Optimizing further with time-partitioned rollups (FIFO instead of leveled for hourly rollups) reduces total daily disk I/O to ~80 GB/day with a blended write amplification of ~2.5×. Sustained disk I/O is ~925 KB/s average for the FIFO path — trivial for any modern NVMe SSD.

Rollup generation strategy

Rollups are generated by a background thread using incremental aggregation (the Flink ReduceFunction pattern). An in-memory hash map of per-entity hourly accumulators is updated on every write — O(1) per event. Every hour, the accumulated counters are flushed to the hourly rollup CF. Daily rollups are computed hierarchically from hourly rollups, not raw data. Following TimescaleDB's best practice: never store averages (store sum + count instead), snap timestamps to bucket boundaries, and keep a 1-hour grace period for late arrivals before finalizing rollups.

Critical rollup design: store composable aggregates per bucket:

struct HourlyRollup {
    entity_id: u64,
    hour_bucket: u32,       // hours since epoch
    total_count: u32,
    weighted_sum: f32,
    view_count: u16,
    like_count: u16,
    skip_count: u16,
    completion_count: u16,
}  // ~24 bytes per rollup record

At query time for a 7-day window, the system merges 168 hourly rollup records (7 × 24) plus a handful of recent un-rolled-up events — still sub-millisecond. This "real-time continuous aggregate" pattern, where pre-computed rollups are merged with recent unmaterialized data at query time, is exactly what TimescaleDB implements and what produced their measured 979× speedup over raw queries.


Open questions requiring benchmarks

Several design decisions should be validated with actual tidalDB benchmarks before committing to production:

RocksDB vs fjall write throughput under realistic contention. Fjall's batch writes beat RocksDB in synthetic benchmarks (353ms vs 451ms for 1M entries), but real-world performance with concurrent readers, prefix bloom filters, and multiple column families may differ. Run a 24-hour stress test at 2× expected write rate with simultaneous read load.

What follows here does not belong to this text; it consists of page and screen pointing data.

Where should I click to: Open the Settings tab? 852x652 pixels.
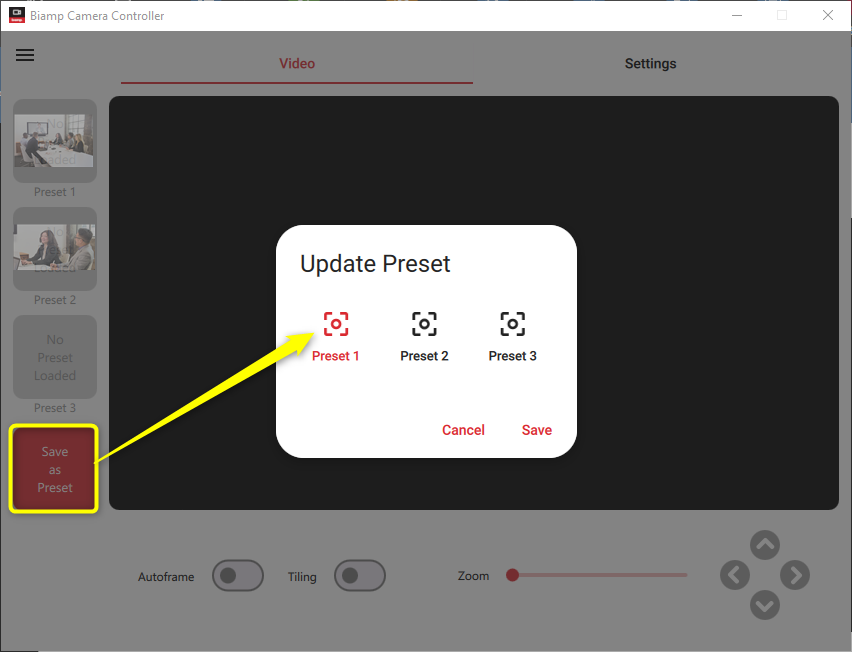pyautogui.click(x=650, y=64)
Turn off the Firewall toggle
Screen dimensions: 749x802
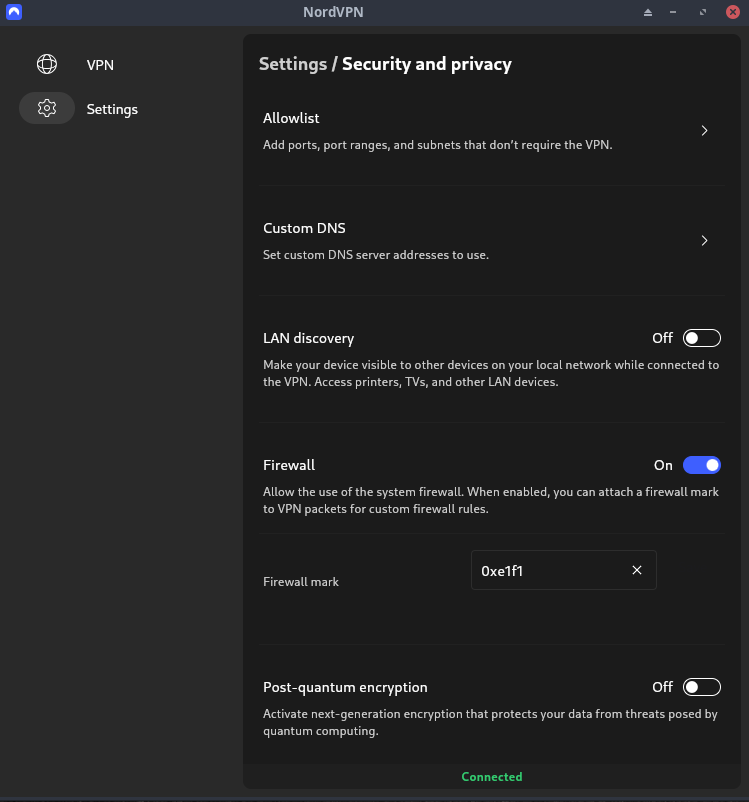(701, 465)
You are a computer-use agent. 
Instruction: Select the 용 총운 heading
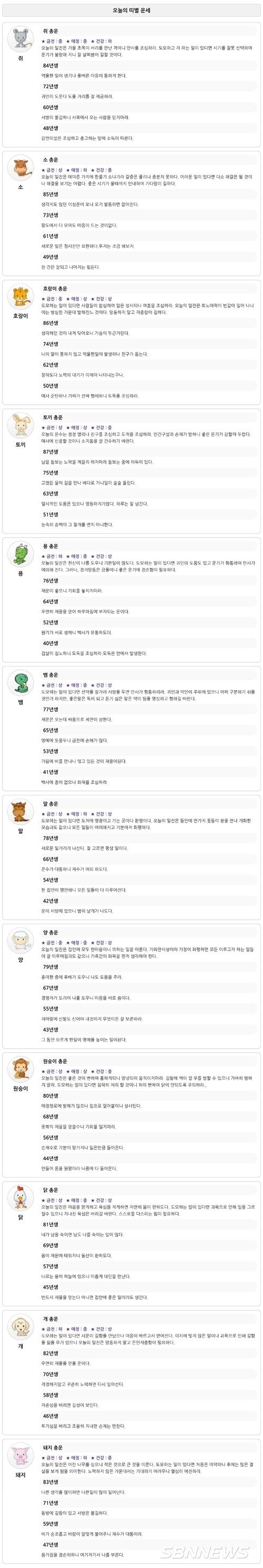coord(50,547)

Optimal time bucket granularity for windowed aggregates. Per-minute buckets (60 per hour, 10,080 per week) vs per-5-minute (2,016 per week) vs per-hour (168 per week). Finer granularity improves accuracy for "last 1 hour" windows at the sliding boundary but increases memory and merge cost. Benchmark the actual latency difference for tidalDB's target candidate set sizes.

In-memory state recovery time on crash restart. With 10M entities and 7 days of raw events, reconstructing all running decay scores from the WAL/raw events could take minutes. Benchmark this and determine the right checkpoint interval for the entity_state CF — likely every 3060 seconds.

Prefix bloom filter false-positive rate tuning. RocksDB's default 10 bits/key yields ~1% false positive rate. For tidalDB's per-entity prefix scans across potentially thousands of SST files, higher bit counts (20 bits/key at 0.01% FPR) may significantly reduce unnecessary I/O. Measure actual range scan latency under varying bloom filter configurations.

Memory budget sensitivity. The recommended architecture assumes ~1.3 GB for per-entity in-memory state. If this is too large, evaluate a tiered approach: hot entities (recently active) in memory, cold entities loaded on demand from the entity_state CF. The threshold between hot and cold — and the p99 latency impact of cold-entity reads — needs measurement.

Decay score accuracy over long idle periods. When an entity receives no events for days, its running score decays toward zero. Verify that f64 precision remains adequate and that the exp() underflow behavior (score → 0.0) doesn't cause ranking artifacts compared to scanning the actual raw events.